## PROVIDED RECORDS
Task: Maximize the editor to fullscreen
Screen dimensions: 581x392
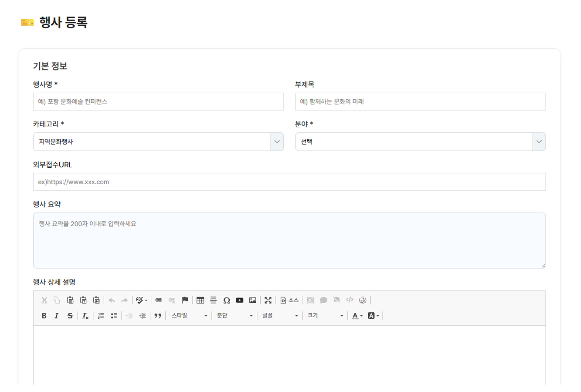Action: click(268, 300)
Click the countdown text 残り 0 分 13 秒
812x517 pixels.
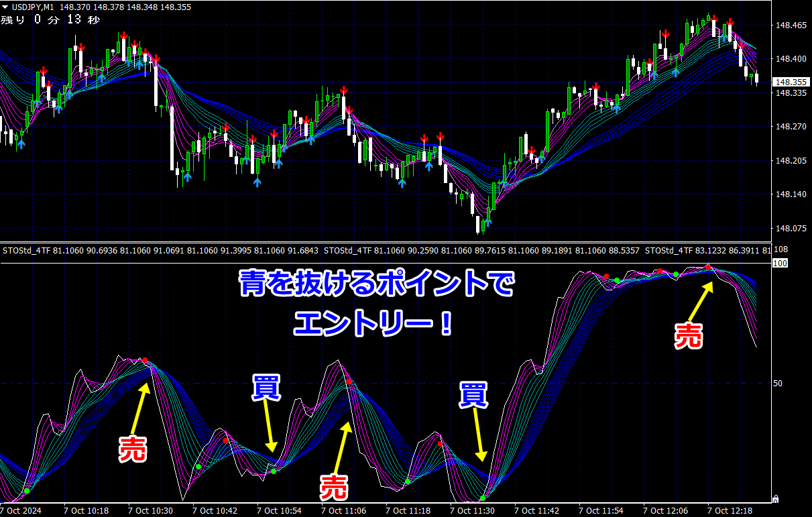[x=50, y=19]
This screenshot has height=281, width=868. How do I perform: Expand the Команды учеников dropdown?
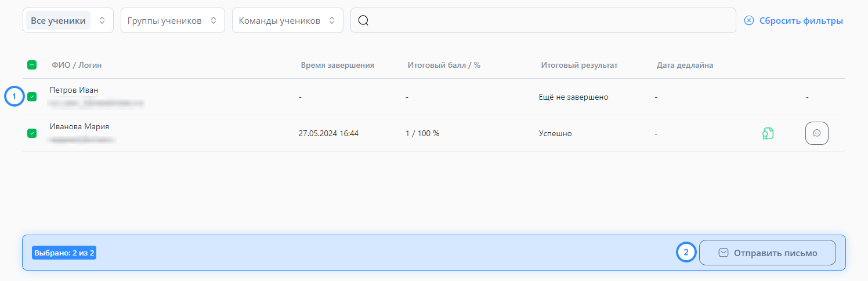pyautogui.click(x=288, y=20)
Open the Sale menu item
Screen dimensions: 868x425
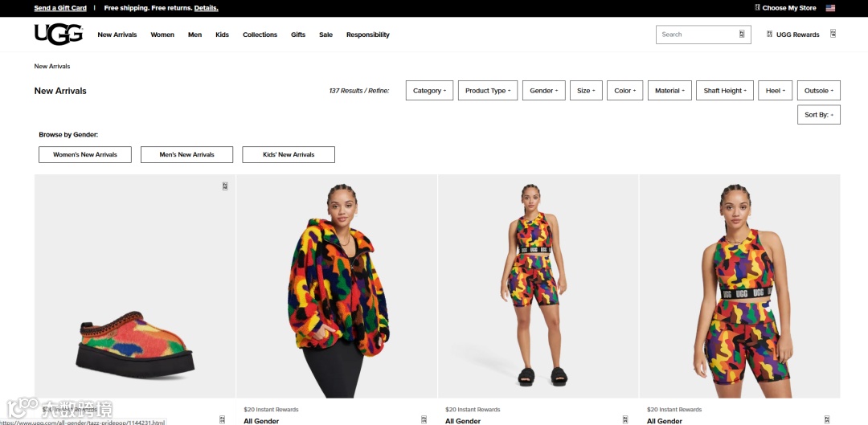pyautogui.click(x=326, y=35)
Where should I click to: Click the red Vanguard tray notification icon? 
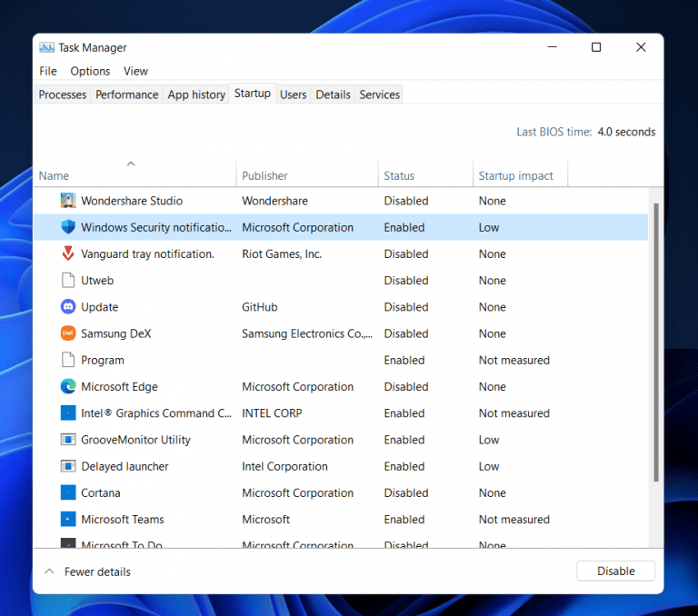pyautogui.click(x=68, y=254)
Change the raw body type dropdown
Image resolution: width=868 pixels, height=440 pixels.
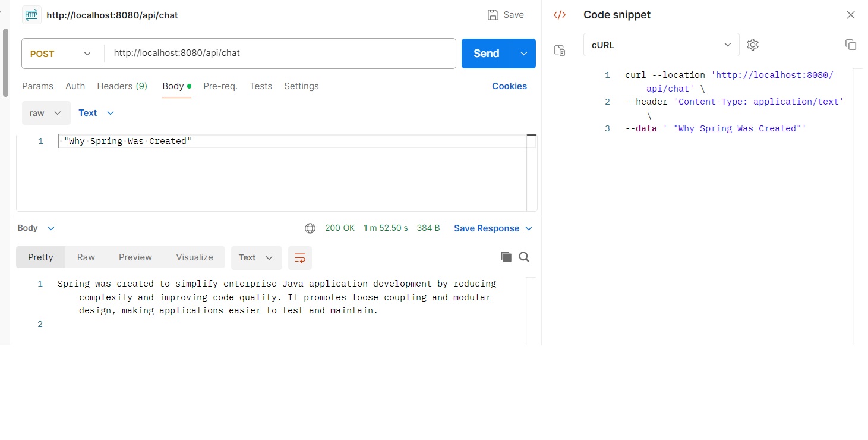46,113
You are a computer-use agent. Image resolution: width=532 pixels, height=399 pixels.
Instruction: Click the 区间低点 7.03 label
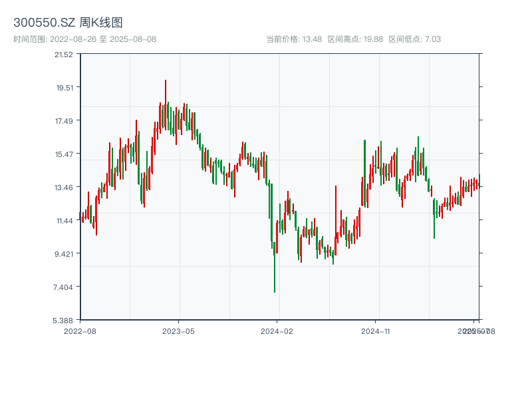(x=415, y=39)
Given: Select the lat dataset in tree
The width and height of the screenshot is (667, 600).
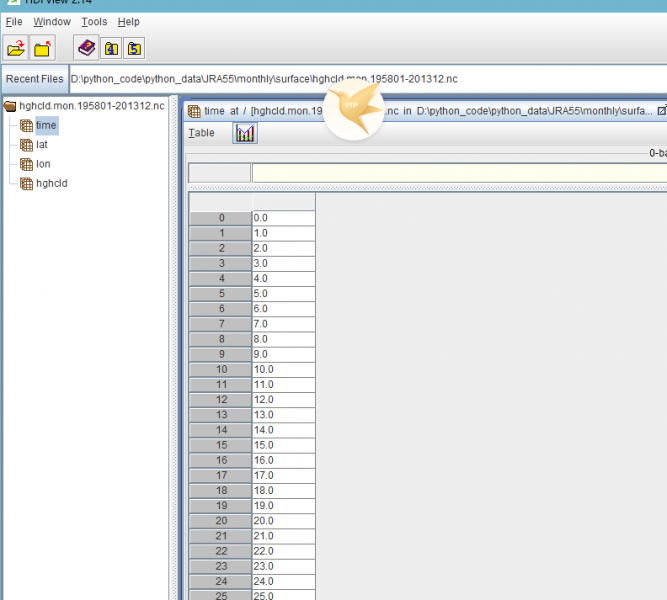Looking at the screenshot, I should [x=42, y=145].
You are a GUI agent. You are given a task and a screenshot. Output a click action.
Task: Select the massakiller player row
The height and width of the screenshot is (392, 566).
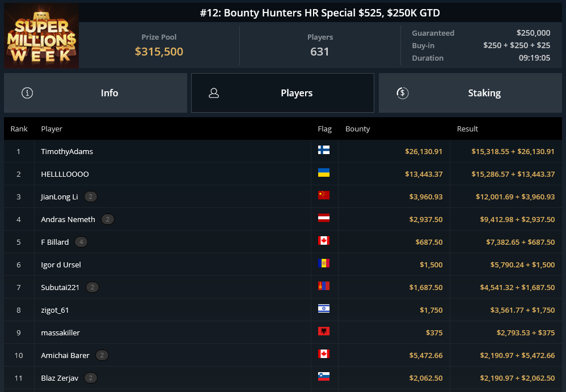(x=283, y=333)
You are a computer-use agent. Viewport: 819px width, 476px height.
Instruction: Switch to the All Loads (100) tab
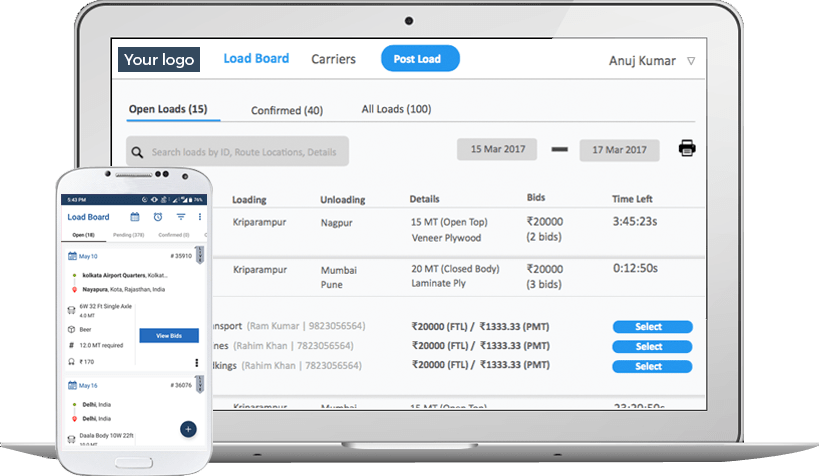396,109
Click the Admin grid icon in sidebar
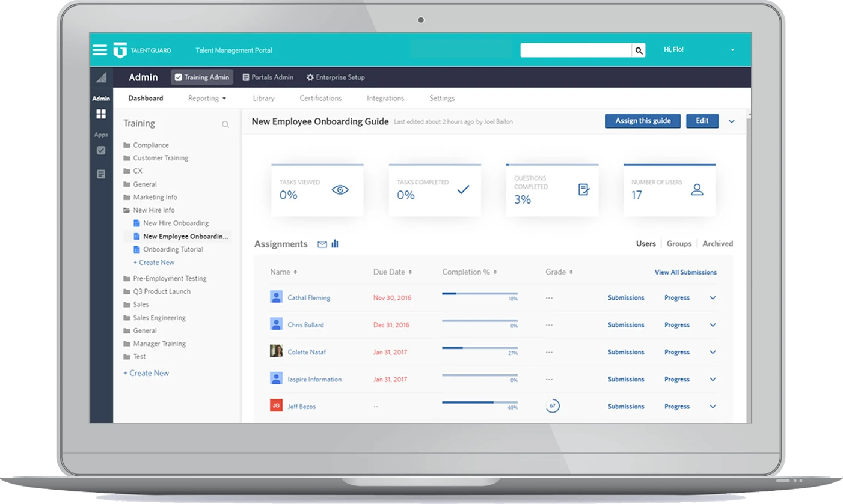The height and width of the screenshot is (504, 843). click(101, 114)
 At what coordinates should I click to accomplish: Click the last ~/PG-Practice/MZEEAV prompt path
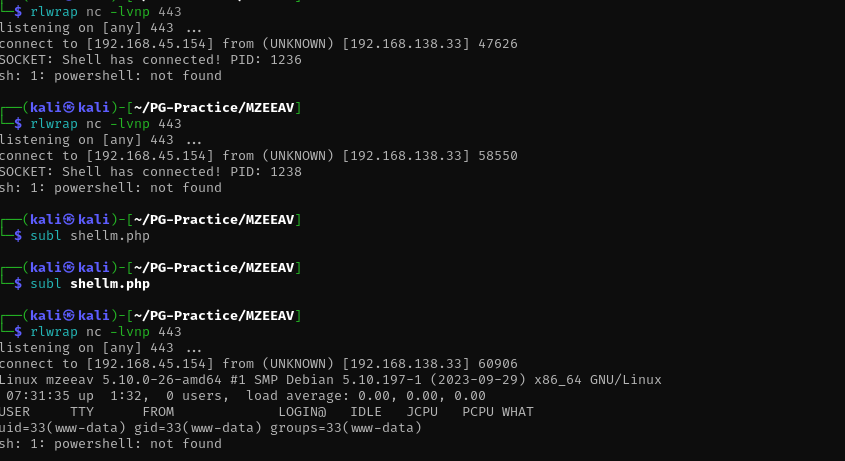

## YOUR GOAL
Give back the data exactly, with no images.

## RESPONSE FOR THIS EXERCISE
Task: Maximize the editor to fullscreen
Screen dimensions: 581x392
Action: click(268, 300)
Click the countdown text 残り 0 分 13 秒
812x517 pixels.
[x=50, y=19]
This screenshot has height=281, width=868. How do I perform: Expand the Команды учеников dropdown?
pyautogui.click(x=288, y=20)
Open the Sale menu item
Screen dimensions: 868x425
pyautogui.click(x=326, y=35)
Where should I click to: Click the red Vanguard tray notification icon? 
pyautogui.click(x=68, y=254)
Change the raw body type dropdown
Image resolution: width=868 pixels, height=440 pixels.
46,113
You are a computer-use agent. Image resolution: width=532 pixels, height=399 pixels.
Instruction: Click the 区间低点 7.03 label
(x=415, y=39)
Given: Select the lat dataset in tree
The width and height of the screenshot is (667, 600).
Looking at the screenshot, I should [x=42, y=145].
You are a GUI agent. You are given a task and a screenshot. Output a click action.
Task: Select the massakiller player row
The height and width of the screenshot is (392, 566).
(x=283, y=333)
You are a computer-use agent. Viewport: 819px width, 476px height.
Instruction: Switch to the All Loads (100) tab
396,109
Click the Admin grid icon in sidebar
The height and width of the screenshot is (504, 843). click(101, 114)
 At what coordinates should I click to accomplish: Click the last ~/PG-Practice/MZEEAV prompt path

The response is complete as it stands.